More details on the car on

1996 Ferrari F50 GT

We all know the Ferrari F40, and probably even its racing siblings F40 GTE and F40 LM. The car celebrated the 40th anniversary of the Ferrari brand (hence the 40) and was the last car ever given the approval by the master himself, Enzo Ferrari. Ten years later, Ferrari decided to repeat the process for their 50th anniversary. The result was the Ferrari F50. A carbon fibre tub, fitted with a Formula 1 derived V12 engine mounted to it as a structural component and a curvaceous body with once again a huge, fixed wing on the back. 

Ferrari had developed the F40 GTE and LM to compete in GT style endurance racing and even though it was a very capable machine, by the early nineties it was outclassed by the McLaren F1 and Mercedes CLK-GTR. To once again try and reclaim the top spot in GT racing, Ferrari decided to turn their highly limited thoroughbred into a race car, and the F50 GT was born. The engine was tuned to produce a monstrous 750bhp, about 200 more than the street-legal F50. Weight was saved everywhere they could and the body was redesigned for optimal performance. During testing, Ferrari works driver Nicola Larini lapped the F50 GT faster than the Ferrari 333SP prototype racer, which is impressive for a GT car!

In this clip where the Ferrari F50 GT is being driven, hard, at the Yas Marina Formula 1 circuit in Abu Dhabi. And if it is onboard footage only, it does give a hint at how spine-tingling driving this car must be. Only three were built and once again changes in regulations led to the car not being eligible to compete in the class it was built for. Three cars have been built and all have remained, occasionally shown to the public at various motorsport events.

More details on the history and performance of the Ferrari F50 GT on The Collectors Circle.

1966 Jaguar XJ13

The final car I want to mention is the Jaguar XJ13, for multiple reasons. It is perhaps the most famous race cars that never competed out of the bunch, but it is also one of the most striking looking things on the planet. Beautiful and aggressive at the same time, with a glass canopy covering a gorgeous V12 engine, mounted in the back for the first time ever in a Jaguar. 

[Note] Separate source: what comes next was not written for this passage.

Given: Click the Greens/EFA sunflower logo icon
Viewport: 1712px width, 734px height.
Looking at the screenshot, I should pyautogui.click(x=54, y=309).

The build on the car started in 1965 but it took engineers until march of the following year to complete it. Bureaucracy and internal politics shelved the project for well over a year as Jaguar boss Sir William Lyons didn’t want any of it while he was working towards a merger with British Motor Corporation to follow later that year. The Jaguar XJ13 would run in the prototype class at Le Mans and the men behind it had developed a hugely powerful 5.0 litre V12 for it. The engine produced 472 horsepower and the car held the lap record for the 2.82-mile MIRA track in the UK for over 30 years, only to be beaten by the McLaren F1 by only a small margin. That goes to show as to what could have been, had the XJ13 had its chance to compete. 

It would have raced against the Ford GT40, Porsche 917K and Ferrari 330 P4 if it weren’t for those pesky rule changes again. From 1967 onwards though, Le Mans’ governing body, the ACO, decided that prototype race cars like the XJ13 were to be fitted with engines with a maximum capacity of 3.0 litres. Once again, this killed off a truly inspiring project! The car was never shown to the public and stored somewhere in a Jaguar facility until 1971. That year Jaguar decided to film it while once again driving the MIRA track. Driver Norman Dewis was behind the wheel when a wheel collapsed, sending the car into the infield, rolling several times and ending up heavily damaged. The engine and gearbox remained unscathed through and by 1973 a full rebuild was completed. The car is still regularly shown and driven by Jaguar Heritage Trust at public events like the Goodwood Festival of Speed. 

MotorTrend has a very detailed analogy on the Jaguar XJ13, including a very cool video where the car is driven around a track:

Of course, being a truly unique car makes it a rather pricey one too, if it comes up for sale or auction at all. Luckily, if you’re interested, a UK based company known as Building the Legend will sell you a highly accurate replica although the engine is a slightly bigger V12 than the original, of which only one exists. Still won’t be cheap, but less impossible to get your hands on as the actual Jaguar XJ13 ever will be!